## Activity
Check each line of the listing below for the string "with", and give only how many lines hold it.

(Beginning of Extracted information)

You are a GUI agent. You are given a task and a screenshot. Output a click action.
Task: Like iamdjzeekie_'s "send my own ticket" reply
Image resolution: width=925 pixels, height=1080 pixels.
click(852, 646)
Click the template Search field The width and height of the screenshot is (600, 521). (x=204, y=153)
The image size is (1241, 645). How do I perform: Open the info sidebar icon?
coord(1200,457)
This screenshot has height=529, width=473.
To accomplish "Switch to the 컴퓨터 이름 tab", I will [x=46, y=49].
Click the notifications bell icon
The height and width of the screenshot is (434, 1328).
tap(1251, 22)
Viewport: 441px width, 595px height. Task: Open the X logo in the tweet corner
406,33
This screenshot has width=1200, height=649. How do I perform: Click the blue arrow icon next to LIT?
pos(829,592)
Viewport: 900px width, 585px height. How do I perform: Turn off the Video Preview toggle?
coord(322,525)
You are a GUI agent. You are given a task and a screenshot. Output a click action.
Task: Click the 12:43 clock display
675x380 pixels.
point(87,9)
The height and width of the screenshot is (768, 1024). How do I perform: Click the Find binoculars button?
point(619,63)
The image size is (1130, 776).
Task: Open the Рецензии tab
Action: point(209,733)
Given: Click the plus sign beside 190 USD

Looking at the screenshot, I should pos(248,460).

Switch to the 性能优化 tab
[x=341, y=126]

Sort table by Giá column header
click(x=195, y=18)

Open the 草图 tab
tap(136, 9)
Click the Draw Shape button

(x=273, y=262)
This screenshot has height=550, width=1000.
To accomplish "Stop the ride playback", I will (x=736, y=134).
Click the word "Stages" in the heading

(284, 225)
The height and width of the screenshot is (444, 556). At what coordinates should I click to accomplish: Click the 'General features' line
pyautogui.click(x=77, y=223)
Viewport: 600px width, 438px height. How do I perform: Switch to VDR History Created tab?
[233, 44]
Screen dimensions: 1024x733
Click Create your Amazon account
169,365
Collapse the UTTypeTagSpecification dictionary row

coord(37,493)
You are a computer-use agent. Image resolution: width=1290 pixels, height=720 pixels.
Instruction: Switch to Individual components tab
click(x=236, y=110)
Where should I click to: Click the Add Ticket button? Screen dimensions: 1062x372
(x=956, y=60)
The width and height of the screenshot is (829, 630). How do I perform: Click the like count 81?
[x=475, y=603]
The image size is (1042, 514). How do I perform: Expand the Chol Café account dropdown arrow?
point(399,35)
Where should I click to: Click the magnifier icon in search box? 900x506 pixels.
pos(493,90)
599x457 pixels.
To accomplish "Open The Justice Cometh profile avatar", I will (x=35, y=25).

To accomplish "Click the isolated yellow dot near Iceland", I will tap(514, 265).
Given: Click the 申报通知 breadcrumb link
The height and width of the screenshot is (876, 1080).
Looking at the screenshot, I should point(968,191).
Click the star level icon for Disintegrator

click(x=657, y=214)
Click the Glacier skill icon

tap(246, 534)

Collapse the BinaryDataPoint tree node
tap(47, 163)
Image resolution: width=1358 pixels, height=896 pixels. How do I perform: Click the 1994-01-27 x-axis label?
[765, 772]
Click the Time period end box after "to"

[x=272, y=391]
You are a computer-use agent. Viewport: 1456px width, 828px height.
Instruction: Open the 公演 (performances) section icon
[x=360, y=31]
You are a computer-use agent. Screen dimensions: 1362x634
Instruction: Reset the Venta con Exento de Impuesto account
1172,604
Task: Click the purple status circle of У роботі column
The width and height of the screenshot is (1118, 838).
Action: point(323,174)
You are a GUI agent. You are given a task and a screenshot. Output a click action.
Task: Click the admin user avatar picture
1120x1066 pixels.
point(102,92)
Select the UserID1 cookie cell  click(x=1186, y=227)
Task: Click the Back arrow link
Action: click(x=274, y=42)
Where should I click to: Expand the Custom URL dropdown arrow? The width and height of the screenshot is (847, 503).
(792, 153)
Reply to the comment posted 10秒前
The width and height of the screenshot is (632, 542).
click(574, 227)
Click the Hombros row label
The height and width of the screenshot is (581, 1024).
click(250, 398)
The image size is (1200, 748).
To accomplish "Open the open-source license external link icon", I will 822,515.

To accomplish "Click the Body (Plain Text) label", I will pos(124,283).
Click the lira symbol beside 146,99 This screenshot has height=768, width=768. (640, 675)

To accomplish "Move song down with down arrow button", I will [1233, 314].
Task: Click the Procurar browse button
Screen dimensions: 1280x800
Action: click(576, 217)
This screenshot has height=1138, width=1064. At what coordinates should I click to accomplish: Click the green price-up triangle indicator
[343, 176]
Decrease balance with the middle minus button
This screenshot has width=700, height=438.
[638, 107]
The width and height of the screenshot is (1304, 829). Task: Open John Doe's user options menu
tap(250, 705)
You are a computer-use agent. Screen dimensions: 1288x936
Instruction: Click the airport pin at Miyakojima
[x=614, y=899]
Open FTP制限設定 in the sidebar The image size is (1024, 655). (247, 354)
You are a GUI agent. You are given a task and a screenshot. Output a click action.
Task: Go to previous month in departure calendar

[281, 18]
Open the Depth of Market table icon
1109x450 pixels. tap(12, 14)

(End of Extracted information)

## Problem solution
2